:: Task ::
Please arrange the items as a two-column CSV with columns input and output, one row per item, holding its text and its answer, each in a single quoted field with line breaks turned into spaces. Begin at the line that has "is (1145, 709)." and stop after the line that has "Image resolution: width=896".

Records for the exercise: Begin

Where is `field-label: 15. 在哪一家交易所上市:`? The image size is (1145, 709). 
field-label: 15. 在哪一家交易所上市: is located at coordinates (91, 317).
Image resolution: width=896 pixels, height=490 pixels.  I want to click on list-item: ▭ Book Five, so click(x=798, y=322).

Records for the exercise: End
Records for the exercise: Begin

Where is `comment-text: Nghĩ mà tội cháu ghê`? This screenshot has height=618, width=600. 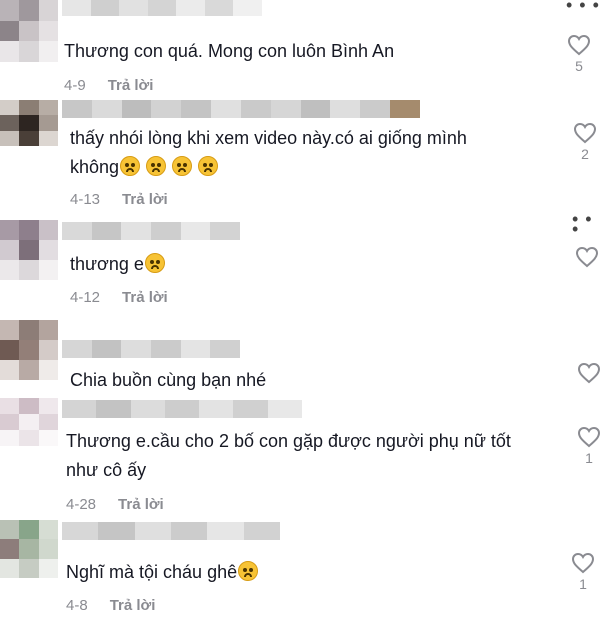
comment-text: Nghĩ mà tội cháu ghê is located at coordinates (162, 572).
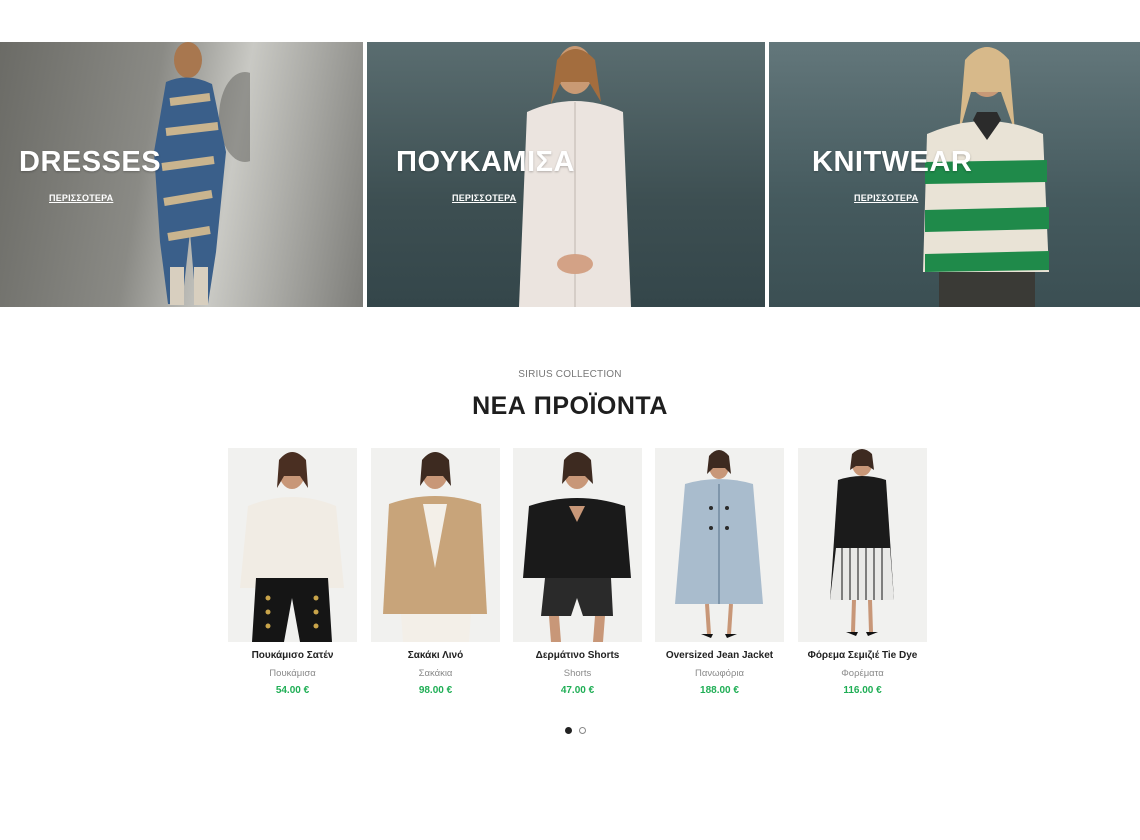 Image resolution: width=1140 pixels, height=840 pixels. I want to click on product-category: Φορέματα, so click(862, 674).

Records for the exercise: End

:: Task result ::
input,output
"Where is `field-label: 15. 在哪一家交易所上市:`? The image size is (1145, 709).","field-label: 15. 在哪一家交易所上市: is located at coordinates (91, 317)."
"Image resolution: width=896 pixels, height=490 pixels.","I want to click on list-item: ▭ Book Five, so click(x=798, y=322)."